## [What needs to be done]
Copy out word for word everything from the line containing "Image resolution: width=1600" down to the line containing "Action: tap(1063, 850)", both included.

Entries
** Begin **

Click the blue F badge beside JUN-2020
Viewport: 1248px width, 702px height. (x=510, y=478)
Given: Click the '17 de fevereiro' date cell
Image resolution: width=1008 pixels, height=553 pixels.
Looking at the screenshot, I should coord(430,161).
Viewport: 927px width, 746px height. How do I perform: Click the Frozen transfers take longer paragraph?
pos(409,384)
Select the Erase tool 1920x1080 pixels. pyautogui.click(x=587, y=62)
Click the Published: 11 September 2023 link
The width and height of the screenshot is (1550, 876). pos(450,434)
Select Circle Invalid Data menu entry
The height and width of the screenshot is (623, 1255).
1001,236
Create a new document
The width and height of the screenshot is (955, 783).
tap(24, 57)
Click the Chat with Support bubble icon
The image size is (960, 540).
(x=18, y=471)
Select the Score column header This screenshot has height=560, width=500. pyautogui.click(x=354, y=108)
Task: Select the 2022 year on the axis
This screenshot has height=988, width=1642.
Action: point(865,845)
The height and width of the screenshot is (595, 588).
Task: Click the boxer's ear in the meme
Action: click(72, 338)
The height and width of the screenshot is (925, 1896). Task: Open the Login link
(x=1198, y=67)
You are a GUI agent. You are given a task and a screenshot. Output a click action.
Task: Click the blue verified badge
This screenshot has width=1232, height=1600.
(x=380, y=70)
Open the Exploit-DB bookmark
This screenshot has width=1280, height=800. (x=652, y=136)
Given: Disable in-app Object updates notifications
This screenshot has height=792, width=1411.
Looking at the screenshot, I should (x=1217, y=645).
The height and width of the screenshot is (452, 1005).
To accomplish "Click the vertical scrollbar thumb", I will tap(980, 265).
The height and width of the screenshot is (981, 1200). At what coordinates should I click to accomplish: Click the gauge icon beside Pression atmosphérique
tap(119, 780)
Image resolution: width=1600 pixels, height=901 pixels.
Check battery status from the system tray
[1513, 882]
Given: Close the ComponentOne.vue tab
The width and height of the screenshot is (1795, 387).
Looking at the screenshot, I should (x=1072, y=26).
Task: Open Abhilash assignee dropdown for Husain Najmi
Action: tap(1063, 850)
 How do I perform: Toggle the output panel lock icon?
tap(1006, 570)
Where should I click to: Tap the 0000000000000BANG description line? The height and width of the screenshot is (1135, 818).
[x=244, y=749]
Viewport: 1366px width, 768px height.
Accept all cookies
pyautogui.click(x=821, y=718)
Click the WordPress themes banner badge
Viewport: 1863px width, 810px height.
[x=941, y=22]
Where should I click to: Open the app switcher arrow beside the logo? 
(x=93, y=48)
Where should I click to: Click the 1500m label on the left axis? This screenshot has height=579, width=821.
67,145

** End **

## [Worked answer]
Image resolution: width=1600 pixels, height=901 pixels.
Check battery status from the system tray
[1513, 882]
Given: Close the ComponentOne.vue tab
The width and height of the screenshot is (1795, 387).
Looking at the screenshot, I should (x=1072, y=26).
Task: Open Abhilash assignee dropdown for Husain Najmi
Action: tap(1063, 850)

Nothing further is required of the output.